Exercise brief. All of the entries below are to be copied without any alteration.

[Saved data entries]
▬▬▬▬▬▬▬▬▬▬
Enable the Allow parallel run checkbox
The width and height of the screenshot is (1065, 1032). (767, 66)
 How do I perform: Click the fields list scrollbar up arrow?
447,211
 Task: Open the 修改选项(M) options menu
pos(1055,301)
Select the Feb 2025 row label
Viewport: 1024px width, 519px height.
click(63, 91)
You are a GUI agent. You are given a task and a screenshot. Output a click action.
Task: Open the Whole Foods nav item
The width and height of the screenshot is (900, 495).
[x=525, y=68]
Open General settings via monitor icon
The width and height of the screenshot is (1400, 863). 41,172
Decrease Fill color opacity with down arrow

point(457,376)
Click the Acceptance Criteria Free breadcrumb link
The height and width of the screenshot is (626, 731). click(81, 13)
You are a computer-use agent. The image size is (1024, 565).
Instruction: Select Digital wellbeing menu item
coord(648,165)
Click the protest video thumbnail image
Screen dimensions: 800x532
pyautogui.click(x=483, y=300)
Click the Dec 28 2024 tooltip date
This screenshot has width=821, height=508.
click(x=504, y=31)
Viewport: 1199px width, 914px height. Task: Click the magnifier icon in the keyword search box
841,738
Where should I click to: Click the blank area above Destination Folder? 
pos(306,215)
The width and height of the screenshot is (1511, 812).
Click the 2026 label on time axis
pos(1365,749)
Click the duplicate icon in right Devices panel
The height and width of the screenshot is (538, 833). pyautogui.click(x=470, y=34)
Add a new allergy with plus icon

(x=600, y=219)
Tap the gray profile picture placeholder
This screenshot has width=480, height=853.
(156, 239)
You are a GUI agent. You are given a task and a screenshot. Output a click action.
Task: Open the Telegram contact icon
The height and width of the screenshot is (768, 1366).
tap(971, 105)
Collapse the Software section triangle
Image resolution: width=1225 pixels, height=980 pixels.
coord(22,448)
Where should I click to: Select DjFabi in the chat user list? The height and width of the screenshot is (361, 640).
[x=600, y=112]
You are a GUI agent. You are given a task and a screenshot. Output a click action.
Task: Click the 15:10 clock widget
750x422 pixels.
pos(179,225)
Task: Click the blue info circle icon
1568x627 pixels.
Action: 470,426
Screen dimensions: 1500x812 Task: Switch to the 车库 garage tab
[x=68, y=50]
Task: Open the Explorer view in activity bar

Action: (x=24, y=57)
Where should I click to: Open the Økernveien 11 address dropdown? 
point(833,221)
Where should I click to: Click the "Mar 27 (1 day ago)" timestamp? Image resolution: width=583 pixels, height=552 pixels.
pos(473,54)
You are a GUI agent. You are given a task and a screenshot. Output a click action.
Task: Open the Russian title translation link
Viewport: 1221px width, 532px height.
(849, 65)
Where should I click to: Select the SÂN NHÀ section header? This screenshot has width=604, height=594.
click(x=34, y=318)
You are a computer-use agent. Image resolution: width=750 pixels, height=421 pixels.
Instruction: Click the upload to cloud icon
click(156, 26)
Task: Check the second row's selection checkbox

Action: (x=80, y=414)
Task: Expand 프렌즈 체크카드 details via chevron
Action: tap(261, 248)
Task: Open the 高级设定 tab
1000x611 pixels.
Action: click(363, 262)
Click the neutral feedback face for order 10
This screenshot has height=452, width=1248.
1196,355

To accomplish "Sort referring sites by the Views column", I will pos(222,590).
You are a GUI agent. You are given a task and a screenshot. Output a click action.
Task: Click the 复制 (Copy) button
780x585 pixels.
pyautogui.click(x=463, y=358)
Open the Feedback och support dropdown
▬▬▬▬▬▬▬▬▬▬
Answer section.
Enable the Allow parallel run checkbox
The width and height of the screenshot is (1065, 1032). (767, 66)
 How do I perform: Click the fields list scrollbar up arrow?
447,211
 Task: Open the 修改选项(M) options menu
pos(1055,301)
Select the Feb 2025 row label
Viewport: 1024px width, 519px height.
click(63, 91)
You are a GUI agent. You are given a task and a screenshot. Output a click action.
Task: Open the Whole Foods nav item
The width and height of the screenshot is (900, 495).
[x=525, y=68]
Open General settings via monitor icon
The width and height of the screenshot is (1400, 863). 41,172
Decrease Fill color opacity with down arrow

point(457,376)
Click the Acceptance Criteria Free breadcrumb link
The height and width of the screenshot is (626, 731). click(81, 13)
You are a computer-use agent. The image size is (1024, 565).
Instruction: Select Digital wellbeing menu item
coord(648,165)
Click the protest video thumbnail image
Screen dimensions: 800x532
pyautogui.click(x=483, y=300)
Click the Dec 28 2024 tooltip date
This screenshot has width=821, height=508.
click(x=504, y=31)
Viewport: 1199px width, 914px height. Task: Click the magnifier icon in the keyword search box
841,738
Where should I click to: Click the blank area above Destination Folder? 
pos(306,215)
The width and height of the screenshot is (1511, 812).
Click the 2026 label on time axis
pos(1365,749)
Click the duplicate icon in right Devices panel
The height and width of the screenshot is (538, 833). pyautogui.click(x=470, y=34)
Add a new allergy with plus icon

(x=600, y=219)
Tap the gray profile picture placeholder
This screenshot has width=480, height=853.
(156, 239)
You are a GUI agent. You are given a task and a screenshot. Output a click action.
Task: Open the Telegram contact icon
The height and width of the screenshot is (768, 1366).
tap(971, 105)
Collapse the Software section triangle
Image resolution: width=1225 pixels, height=980 pixels.
coord(22,448)
Where should I click to: Select DjFabi in the chat user list? The height and width of the screenshot is (361, 640).
[x=600, y=112]
You are a GUI agent. You are given a task and a screenshot. Output a click action.
Task: Click the 15:10 clock widget
750x422 pixels.
pos(179,225)
Task: Click the blue info circle icon
1568x627 pixels.
Action: 470,426
Screen dimensions: 1500x812 Task: Switch to the 车库 garage tab
[x=68, y=50]
Task: Open the Explorer view in activity bar

Action: (x=24, y=57)
Where should I click to: Open the Økernveien 11 address dropdown? 
point(833,221)
Where should I click to: Click the "Mar 27 (1 day ago)" timestamp? Image resolution: width=583 pixels, height=552 pixels.
pos(473,54)
You are a GUI agent. You are given a task and a screenshot. Output a click action.
Task: Open the Russian title translation link
Viewport: 1221px width, 532px height.
(849, 65)
Where should I click to: Select the SÂN NHÀ section header? This screenshot has width=604, height=594.
click(x=34, y=318)
You are a computer-use agent. Image resolution: width=750 pixels, height=421 pixels.
Instruction: Click the upload to cloud icon
click(156, 26)
Task: Check the second row's selection checkbox

Action: (x=80, y=414)
Task: Expand 프렌즈 체크카드 details via chevron
Action: tap(261, 248)
Task: Open the 高级设定 tab
1000x611 pixels.
Action: click(363, 262)
Click the neutral feedback face for order 10
This screenshot has height=452, width=1248.
1196,355

To accomplish "Sort referring sites by the Views column", I will pos(222,590).
You are a GUI agent. You are given a task and a screenshot. Output a click action.
Task: Click the 复制 (Copy) button
780x585 pixels.
pyautogui.click(x=463, y=358)
Open the Feedback och support dropdown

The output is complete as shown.